Task prompt. Put the part of the data that opens with the line containing "coordinates (302, 74)." and closes with the line containing "Locate an element" into a numbered list, including both of those lines and leaving out any blank lines.

Information shown.
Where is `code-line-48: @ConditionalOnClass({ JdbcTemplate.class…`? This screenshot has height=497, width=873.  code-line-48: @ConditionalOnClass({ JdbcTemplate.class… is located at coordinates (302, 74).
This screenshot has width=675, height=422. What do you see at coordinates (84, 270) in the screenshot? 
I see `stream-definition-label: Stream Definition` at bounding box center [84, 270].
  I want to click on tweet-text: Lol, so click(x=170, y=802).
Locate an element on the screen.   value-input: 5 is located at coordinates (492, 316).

--

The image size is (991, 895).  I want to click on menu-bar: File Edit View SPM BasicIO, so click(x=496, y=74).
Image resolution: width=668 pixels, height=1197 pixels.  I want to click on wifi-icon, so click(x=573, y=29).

Task solution.
1. Where is `code-line-48: @ConditionalOnClass({ JdbcTemplate.class…`? This screenshot has height=497, width=873.  code-line-48: @ConditionalOnClass({ JdbcTemplate.class… is located at coordinates (302, 74).
2. This screenshot has width=675, height=422. What do you see at coordinates (84, 270) in the screenshot? 
3. I see `stream-definition-label: Stream Definition` at bounding box center [84, 270].
4.   I want to click on tweet-text: Lol, so click(x=170, y=802).
5. Locate an element on the screen.   value-input: 5 is located at coordinates (492, 316).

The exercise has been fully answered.